== The task ==
Using the data that follows, state the number of lines holding the word "Anastasia", and give no other output.

Dataset entries
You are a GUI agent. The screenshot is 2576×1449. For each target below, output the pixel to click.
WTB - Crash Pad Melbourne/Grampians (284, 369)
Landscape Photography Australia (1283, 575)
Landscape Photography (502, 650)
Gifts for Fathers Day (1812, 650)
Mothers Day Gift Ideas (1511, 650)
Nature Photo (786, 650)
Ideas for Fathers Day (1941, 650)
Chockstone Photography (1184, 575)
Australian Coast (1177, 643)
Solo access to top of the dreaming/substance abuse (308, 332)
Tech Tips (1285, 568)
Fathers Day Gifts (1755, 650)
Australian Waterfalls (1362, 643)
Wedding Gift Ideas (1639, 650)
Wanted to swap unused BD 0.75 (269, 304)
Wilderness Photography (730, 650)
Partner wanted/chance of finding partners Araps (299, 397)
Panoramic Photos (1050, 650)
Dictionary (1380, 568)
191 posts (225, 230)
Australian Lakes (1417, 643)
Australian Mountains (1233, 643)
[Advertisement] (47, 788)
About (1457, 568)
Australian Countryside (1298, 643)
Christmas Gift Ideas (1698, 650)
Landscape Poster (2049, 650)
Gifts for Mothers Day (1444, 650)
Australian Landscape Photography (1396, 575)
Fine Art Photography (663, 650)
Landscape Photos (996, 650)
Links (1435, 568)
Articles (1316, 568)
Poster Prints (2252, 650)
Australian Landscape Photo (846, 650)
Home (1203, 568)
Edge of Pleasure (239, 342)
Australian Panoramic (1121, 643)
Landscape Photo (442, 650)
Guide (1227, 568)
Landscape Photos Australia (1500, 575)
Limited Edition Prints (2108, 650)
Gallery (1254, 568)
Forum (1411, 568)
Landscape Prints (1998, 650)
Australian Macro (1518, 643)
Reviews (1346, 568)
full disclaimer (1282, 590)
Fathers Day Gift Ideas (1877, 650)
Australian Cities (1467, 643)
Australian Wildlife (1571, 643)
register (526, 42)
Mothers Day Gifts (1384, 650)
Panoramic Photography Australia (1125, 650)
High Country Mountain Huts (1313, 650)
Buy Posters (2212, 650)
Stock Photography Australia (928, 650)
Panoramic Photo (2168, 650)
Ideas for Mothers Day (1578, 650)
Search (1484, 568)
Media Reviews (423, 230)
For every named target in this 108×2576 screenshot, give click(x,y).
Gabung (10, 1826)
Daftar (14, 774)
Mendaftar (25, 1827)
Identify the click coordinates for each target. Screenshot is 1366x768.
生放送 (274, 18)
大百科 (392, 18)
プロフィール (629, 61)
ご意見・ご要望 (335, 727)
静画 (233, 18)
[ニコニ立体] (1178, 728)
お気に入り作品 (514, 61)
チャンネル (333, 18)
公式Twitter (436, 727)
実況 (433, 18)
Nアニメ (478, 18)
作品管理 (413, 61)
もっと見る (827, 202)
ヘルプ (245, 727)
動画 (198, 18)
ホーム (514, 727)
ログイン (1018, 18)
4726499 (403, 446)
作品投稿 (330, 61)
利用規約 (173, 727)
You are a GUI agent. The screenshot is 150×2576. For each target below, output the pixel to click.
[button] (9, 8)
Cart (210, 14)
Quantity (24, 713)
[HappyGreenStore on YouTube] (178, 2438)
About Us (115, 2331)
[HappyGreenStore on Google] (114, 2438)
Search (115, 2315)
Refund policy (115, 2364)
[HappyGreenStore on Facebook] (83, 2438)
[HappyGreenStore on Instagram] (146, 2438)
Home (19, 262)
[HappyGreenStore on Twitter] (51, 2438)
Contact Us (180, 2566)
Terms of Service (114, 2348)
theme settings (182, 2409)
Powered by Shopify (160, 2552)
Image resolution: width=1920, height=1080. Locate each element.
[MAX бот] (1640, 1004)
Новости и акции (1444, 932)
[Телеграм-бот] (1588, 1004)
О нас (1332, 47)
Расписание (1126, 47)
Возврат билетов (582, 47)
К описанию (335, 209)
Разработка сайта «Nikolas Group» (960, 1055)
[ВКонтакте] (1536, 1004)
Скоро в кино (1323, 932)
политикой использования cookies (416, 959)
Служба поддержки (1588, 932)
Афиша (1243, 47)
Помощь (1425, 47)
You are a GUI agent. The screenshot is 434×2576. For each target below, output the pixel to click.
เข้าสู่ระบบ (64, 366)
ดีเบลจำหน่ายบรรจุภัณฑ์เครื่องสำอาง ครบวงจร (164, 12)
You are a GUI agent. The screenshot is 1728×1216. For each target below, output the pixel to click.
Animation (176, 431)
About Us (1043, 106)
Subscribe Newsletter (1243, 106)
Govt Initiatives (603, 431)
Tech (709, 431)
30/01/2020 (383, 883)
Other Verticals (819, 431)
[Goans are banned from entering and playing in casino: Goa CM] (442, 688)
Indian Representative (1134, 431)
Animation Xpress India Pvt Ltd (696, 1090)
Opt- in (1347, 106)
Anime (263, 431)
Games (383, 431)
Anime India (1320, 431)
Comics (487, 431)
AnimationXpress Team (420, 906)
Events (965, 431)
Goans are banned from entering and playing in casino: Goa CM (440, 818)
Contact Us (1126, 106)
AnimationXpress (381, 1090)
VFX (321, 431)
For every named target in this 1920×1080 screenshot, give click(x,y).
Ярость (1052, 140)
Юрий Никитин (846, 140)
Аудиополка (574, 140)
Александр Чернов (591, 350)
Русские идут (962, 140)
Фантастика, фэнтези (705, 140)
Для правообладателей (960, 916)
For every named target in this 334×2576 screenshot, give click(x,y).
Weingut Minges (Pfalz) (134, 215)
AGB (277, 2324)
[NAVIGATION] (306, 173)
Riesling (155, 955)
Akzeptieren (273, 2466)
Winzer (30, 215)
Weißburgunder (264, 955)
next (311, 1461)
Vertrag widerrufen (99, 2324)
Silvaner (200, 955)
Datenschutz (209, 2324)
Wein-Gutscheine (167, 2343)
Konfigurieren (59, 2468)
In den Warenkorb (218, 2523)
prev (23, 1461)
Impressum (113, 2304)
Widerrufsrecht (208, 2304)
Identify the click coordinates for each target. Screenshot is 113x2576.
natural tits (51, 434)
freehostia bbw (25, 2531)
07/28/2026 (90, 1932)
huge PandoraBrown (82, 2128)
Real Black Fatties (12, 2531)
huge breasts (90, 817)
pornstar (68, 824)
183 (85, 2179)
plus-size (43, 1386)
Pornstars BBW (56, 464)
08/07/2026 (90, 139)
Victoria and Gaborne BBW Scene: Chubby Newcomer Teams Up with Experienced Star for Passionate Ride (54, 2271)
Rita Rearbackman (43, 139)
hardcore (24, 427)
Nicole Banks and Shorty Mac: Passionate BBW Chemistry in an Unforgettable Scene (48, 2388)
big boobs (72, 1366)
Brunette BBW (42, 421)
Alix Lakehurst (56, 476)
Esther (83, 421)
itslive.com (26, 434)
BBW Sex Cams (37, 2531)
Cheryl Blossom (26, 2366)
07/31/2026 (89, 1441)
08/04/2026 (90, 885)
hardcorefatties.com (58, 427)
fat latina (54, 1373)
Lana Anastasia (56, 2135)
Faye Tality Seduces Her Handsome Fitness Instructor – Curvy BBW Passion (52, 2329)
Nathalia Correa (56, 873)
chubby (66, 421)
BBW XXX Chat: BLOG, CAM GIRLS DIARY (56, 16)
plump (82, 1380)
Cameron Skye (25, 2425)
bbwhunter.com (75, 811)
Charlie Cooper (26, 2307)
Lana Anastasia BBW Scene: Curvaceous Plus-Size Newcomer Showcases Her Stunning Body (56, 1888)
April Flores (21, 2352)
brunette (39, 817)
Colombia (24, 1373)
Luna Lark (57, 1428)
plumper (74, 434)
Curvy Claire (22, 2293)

== Solution to the problem ==
2